Carry on the news article about federal health officials defending abstinence education, picking up right after its final sentence.

--- Reading text ---
================
Government health officials laud abstinence programs


WASHINGTON — A pair of officials with the U.S. Department of Health and Human Services defended abstinence education programs in a recent opinion piece—months after a Harvard study suggested the approach was ineffective. The goal of such programs is to delay teens' introduction to sexual activity, they wrote, noting that reliable statistics indicate that's exactly what it takes to reduce teen pregnancies.

Wade Horn, the assistant secretary for Children and Families within HHS, and Jeffrey Trimbath, director of abstinence education at the HHS' Administration for Children and Families, wrote "Another Reason for Abstinence," which was posted on the government's Children and Families Web site this summer.

They cite a recent study by the National Campaign to Prevent Teen Pregnancy which found that if teen-agers delay the onset of sexual activity and reduce the number of partners they have, they are much less likely to become pregnant or get someone pregnant compared to those who don't.

"By definition, abstinence education programs aim to do just that. Through education, mentoring, counseling and peer support, abstinence education services help teens delay the onset of sexual activity and reduce the number of sexual partners they have," Horn and Trimbath wrote.

The duo said more teens are adopting abstinence as their personal standard, and they used statistics from the U.S. Centers for Disease Control and Prevention to make their point.
================
--- The data ---
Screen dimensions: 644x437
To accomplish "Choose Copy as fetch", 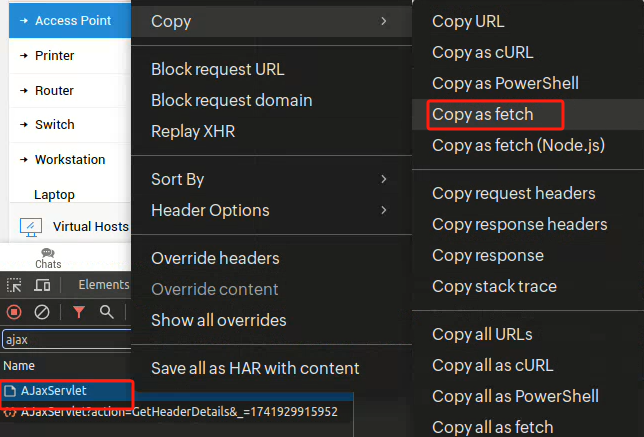I will (x=483, y=115).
================
--- Answer ---
"According to the CDC, the percentage of teens who report that they have had sex has decreased from 54 percent in the early 1990s, to 46 percent today," Horn and Trimbath wrote. "Just a few short years ago, a majority of teens did not practice abstinence. Now, a majority of teens are abstinent. It just so happens that these trends coincide with increased funding for abstinence education from Washington. Coincidence? We think not."


Increased funding
The George W. Bush administration has proposed historic increases in abstinence education, and the president has personally encouraged teen-agers to delay sexual activity, the HHS officials noted.

"Abstinence is the surest way and the only completely effective way to prevent unwanted pregnancies and sexually transmitted diseases," Bush said in a 2002 speech on welfare reform.

Horn and Trimbath also cited an HHS report from 2005 which found that teens who participated in federally funded abstinence programs showed an "increased awareness of the risks associated with teen sexual behavior and an increased acceptance of delaying sexual behavior."

"Of course, more work needs to be done, but these results are promising," they wrote.


Others weigh in
Chuck Colson, founder of Prison Fellowship Ministries, wrote in his July 5 BreakPoint commentary that teens are much more likely to keep abstinence pledges when they rely on the power of the Holy Spirit and have the support of peers and family.

"True transformation requires God's enabling grace," Colson wrote. "And because of the way God created us to reflect the inherent relational nature of the Trinity, transformation happens best within the context of community."

Colson cited an op-ed piece by Christian author Lauren Winner that appeared in The New York Times in May in response to a Harvard study that said teen-agers' virginity pledges were ineffective. Winner urged Christians to rethink abstinence pledges and reconsider how they talk about sex in the church.

However, Winner described the widely used "True Love Waits" virginity pledge and others like it as "well meaning, but deeply flawed."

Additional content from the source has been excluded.